Facebook - Is it Friday yet? Your Money October 8th 2021
Posted by Steve Bokor
“It was the best of times, it was the worst of times, it was the age of wisdom, it was the age of foolishness…” I could go on, but Dicken’s words may seem prophetic in today’s turbulent markets. Then again, we may all be victims of the law of large numbers. Ten years ago, when the Dow dropped 400 points, traders would reach for their antacids and gulp them down like breath mints. Today with the Dow at 34,000 is barely a 1% move and when you factor in the relative weights of the Apple, Amazon, Microsoft, and Face Book, any one of those stocks can trigger what at first glance seems like calamitous dip in markets. Upon closer inspection, those 400 point moves now look more like noise rather than signals for bull and bear investors.

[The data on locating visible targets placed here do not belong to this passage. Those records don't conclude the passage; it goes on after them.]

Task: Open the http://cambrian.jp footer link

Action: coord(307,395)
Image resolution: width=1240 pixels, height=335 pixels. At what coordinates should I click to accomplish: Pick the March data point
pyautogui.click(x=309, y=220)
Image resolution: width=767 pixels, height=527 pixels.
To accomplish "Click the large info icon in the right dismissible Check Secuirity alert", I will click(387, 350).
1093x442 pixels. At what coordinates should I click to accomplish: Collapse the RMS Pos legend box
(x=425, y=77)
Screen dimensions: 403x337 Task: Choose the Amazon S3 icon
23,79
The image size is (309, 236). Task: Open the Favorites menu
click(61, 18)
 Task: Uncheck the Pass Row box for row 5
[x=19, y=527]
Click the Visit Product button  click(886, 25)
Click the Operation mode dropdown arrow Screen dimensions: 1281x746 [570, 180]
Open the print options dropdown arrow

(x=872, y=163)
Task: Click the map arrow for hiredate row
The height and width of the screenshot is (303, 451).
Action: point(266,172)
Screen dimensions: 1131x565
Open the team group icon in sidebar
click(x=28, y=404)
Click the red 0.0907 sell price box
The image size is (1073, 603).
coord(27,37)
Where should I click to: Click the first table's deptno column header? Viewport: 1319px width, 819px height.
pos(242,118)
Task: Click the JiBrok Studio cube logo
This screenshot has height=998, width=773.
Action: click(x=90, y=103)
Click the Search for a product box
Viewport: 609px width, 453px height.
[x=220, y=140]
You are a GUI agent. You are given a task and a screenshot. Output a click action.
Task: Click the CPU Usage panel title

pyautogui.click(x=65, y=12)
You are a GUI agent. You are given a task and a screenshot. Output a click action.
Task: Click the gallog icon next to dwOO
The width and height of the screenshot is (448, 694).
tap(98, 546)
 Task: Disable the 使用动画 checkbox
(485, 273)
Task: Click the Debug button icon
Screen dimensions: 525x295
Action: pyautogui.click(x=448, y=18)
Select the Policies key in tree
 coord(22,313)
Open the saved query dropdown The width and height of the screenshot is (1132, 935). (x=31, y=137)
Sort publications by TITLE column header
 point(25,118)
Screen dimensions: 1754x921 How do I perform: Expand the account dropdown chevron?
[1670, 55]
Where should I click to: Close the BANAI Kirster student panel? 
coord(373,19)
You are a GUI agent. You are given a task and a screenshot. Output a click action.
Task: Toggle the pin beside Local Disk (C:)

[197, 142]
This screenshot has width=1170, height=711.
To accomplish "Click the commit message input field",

However, earnings season is all but upon us and let’s face it, stocks are priced to perfection right now and for the first time in a long time, I am hearing reports that third quarter earnings could be lower than Q2, and as things stand right now, the Dow is still 200 odd points above its June 30th close. Meanwhile you would have to be living in a cave not to have noticed the falling inventories at retailers from the Bay to Thrifty Foods. Supply disruptions thanks to Covid must be eating into the profit margins of Corporate America and Corporate Canada. Once you factor in crude oil trading above $75, and you can bet the inflation stats are on the rise. Bond investors are already taking money off the table in anticipation of monetary tightening by central banks on both sides of the border. Ten-year government bonds now yield 1.60%. The last time rates starting spiking was the end of April and by May 11th they reached 1.64% at which point the stock market started to sell off. It was short lived as investors chanted “buy the dip” and markets rallied.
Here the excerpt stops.